EXERCISE REQUIREMENTS →
Print the line containing "Matematika pro střední školy 5.díl" and every later line of the records. Keep each one exactly as given, ending with the last.

Saved entries →
------
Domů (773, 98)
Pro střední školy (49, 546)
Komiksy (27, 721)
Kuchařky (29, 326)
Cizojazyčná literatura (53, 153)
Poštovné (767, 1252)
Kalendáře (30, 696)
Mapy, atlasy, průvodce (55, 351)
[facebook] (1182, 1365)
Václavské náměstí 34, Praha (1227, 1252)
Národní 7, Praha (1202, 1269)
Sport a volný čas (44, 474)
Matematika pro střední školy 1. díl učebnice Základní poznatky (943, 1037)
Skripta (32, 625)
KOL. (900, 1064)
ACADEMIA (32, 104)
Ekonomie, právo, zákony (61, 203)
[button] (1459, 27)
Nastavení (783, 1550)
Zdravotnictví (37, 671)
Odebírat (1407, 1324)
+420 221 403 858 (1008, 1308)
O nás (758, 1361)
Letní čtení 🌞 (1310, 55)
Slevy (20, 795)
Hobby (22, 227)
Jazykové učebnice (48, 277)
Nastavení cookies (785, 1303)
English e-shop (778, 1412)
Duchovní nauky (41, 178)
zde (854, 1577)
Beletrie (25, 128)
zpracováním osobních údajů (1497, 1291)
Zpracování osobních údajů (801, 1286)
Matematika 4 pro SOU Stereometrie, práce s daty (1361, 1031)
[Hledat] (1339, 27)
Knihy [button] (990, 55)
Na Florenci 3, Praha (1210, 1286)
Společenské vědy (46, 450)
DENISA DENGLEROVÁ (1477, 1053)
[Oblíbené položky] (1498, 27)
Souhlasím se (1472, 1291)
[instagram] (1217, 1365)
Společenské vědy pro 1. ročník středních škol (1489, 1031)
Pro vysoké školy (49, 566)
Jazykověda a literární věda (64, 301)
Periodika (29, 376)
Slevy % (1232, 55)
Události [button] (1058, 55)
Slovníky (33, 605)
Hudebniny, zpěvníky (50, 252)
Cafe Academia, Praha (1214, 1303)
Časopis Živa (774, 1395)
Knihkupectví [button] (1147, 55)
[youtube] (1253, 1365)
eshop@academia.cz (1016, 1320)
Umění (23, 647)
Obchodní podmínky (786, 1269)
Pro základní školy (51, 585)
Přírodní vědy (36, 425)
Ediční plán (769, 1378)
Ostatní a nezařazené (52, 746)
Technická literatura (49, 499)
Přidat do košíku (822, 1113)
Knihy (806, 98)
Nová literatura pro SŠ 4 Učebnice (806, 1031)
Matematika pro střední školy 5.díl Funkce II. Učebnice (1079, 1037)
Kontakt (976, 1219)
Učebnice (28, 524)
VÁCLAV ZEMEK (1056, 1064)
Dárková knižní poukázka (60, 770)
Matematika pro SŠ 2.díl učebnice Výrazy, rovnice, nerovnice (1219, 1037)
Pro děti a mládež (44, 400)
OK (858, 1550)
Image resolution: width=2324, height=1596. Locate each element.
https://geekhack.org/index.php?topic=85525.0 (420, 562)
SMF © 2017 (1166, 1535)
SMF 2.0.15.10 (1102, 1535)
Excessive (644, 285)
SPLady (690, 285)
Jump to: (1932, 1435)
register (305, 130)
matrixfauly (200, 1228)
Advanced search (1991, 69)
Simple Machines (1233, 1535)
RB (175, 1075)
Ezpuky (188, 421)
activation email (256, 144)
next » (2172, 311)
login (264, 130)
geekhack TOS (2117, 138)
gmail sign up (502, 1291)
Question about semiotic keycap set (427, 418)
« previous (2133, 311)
------
ANSWER SPACE →
Matematika pro střední školy 5.díl Funkce II. Učebnice (1079, 1037)
Kontakt (976, 1219)
Učebnice (28, 524)
VÁCLAV ZEMEK (1056, 1064)
Dárková knižní poukázka (60, 770)
Matematika pro SŠ 2.díl učebnice Výrazy, rovnice, nerovnice (1219, 1037)
Pro děti a mládež (44, 400)
OK (858, 1550)
Image resolution: width=2324, height=1596. Locate each element.
https://geekhack.org/index.php?topic=85525.0 (420, 562)
SMF © 2017 (1166, 1535)
SMF 2.0.15.10 (1102, 1535)
Excessive (644, 285)
SPLady (690, 285)
Jump to: (1932, 1435)
register (305, 130)
matrixfauly (200, 1228)
Advanced search (1991, 69)
Simple Machines (1233, 1535)
RB (175, 1075)
Ezpuky (188, 421)
activation email (256, 144)
next » (2172, 311)
login (264, 130)
geekhack TOS (2117, 138)
gmail sign up (502, 1291)
Question about semiotic keycap set (427, 418)
« previous (2133, 311)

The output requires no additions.